**** Page excerpt ****
WordPress without Automattic

Nope, this is not a thinkpiece about the future of the WordPress ecosystem, it’s my notes on migrating this website off of WordPress-dot-com and setting aside other Automattic products where possible.

This website has moved! I mean, it’s still at the same URL, so you probably haven’t noticed much, but since I left Automattic, I’ve been managing a rolling migration as I move all my personal and professional and family business and various other websites off WordPress-dot-com hosting, away from Jetpack, and as much as possible, to run healthy, performant, and secure WordPress sites using open source software and paid hosting from other providers.

Thanks to generous policies related to using paid plans from Automattic while I worked there (as long as I supported the sites myself), I have a few more things to migrate or otherwise turn off for other sites, but ryansholin.com is now hosted at Hostinger. (That’s not an affiliate link, and this isn’t an endorsement or advertisement, I’m just stating facts.) So far, it’s been fine.

Every low-cost WordPress host is similar in many ways; the differences are at the edges of support, documentation, dashboards, migrations, file access, and notably, uptime. Hostinger’s obviously AI bot-driven support chat has been… KINDA GREAT. Especially compared to another low-cost host I tried using for a different site at one point last year, which… was bad. The AI was much, much better than the humans at taking my issues at face value and troubleshooting them in a logical way. Of course, I know a human being had to write the docs first, or the bot wouldn’t have much to go on, but if you have a choice in 2025, I can tell you I had a solid experience with Hostinger.
**** Provided data ****
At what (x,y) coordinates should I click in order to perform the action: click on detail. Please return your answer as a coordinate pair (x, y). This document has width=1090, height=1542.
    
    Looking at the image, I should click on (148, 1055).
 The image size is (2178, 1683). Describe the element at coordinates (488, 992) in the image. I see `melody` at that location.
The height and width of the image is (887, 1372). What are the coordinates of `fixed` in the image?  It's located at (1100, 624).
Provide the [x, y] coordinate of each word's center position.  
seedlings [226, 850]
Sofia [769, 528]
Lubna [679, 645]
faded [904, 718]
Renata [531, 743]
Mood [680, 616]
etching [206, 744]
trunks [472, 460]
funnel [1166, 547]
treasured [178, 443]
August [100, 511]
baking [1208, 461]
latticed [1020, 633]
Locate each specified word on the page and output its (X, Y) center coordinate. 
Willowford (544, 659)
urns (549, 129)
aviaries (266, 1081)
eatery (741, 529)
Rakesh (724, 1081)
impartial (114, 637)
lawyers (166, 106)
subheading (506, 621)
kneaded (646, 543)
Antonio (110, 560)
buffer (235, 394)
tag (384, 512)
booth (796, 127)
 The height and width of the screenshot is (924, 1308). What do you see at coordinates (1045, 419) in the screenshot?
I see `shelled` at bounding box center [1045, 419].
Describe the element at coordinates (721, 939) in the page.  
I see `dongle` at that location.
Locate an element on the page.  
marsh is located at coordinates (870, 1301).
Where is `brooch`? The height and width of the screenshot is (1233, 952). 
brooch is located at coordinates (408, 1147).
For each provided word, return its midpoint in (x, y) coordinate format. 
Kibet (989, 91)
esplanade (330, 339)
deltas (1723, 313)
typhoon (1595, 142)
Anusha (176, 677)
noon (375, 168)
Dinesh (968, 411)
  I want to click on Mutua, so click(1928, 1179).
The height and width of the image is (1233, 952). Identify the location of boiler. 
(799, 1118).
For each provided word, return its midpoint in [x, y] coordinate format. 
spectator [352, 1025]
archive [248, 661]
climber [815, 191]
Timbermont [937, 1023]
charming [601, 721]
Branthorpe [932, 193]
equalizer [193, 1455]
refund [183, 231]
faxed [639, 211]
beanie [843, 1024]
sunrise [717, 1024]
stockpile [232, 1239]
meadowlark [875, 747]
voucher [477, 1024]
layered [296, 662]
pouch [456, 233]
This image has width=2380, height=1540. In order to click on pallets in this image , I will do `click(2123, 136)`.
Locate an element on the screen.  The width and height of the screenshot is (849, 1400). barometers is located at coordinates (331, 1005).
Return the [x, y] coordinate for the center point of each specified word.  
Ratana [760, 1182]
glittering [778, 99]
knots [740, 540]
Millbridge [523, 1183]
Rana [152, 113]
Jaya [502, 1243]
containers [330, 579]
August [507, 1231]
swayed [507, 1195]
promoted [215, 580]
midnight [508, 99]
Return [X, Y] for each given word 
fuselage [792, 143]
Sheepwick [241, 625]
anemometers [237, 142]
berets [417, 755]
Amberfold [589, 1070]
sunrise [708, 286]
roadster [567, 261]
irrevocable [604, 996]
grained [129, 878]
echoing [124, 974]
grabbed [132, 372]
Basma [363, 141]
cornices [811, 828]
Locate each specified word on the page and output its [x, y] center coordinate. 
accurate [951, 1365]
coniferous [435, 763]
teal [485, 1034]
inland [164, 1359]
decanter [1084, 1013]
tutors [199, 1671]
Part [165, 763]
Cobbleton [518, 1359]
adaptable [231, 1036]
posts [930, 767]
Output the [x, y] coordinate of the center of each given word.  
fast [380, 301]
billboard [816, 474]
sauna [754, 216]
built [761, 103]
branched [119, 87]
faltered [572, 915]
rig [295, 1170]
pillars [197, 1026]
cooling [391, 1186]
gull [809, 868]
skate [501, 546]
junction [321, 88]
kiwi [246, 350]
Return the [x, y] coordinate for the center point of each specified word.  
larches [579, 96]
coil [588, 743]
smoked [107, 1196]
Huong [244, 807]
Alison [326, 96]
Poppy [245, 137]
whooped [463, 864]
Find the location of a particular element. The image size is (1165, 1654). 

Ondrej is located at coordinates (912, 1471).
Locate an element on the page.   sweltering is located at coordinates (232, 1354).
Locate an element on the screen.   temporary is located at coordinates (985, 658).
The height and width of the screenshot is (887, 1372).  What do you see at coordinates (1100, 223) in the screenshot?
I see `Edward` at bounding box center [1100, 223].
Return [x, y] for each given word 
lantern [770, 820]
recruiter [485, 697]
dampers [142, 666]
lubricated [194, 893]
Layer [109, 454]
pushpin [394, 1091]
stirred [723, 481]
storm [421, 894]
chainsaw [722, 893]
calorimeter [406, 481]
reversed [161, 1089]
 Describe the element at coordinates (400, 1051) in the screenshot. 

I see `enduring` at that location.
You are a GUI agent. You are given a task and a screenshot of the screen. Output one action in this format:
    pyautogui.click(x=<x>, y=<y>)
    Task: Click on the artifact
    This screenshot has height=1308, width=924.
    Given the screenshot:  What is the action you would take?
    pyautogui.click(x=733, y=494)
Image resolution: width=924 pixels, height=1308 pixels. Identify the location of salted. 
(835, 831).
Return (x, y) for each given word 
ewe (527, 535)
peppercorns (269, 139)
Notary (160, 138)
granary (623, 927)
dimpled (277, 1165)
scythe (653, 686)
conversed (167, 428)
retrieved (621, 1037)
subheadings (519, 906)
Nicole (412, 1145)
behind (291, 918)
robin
****
▸ Exercise goal: Decide whether each statement agrees with the post on leaving WordPress-dot-com, answering yes or no and quoting the words from the post that settle it. 1. ryansholin.com is now hosted at Hostinger. 2. The website moved to a new URL. 3. The post is a thinkpiece about the future of the WordPress ecosystem.

▸ Answer to this exercise:
1. Yes: "ryansholin.com is now hosted at Hostinger."
2. No: "it’s still at the same URL"
3. No: "Nope, this is not a thinkpiece about the future of the WordPress ecosystem"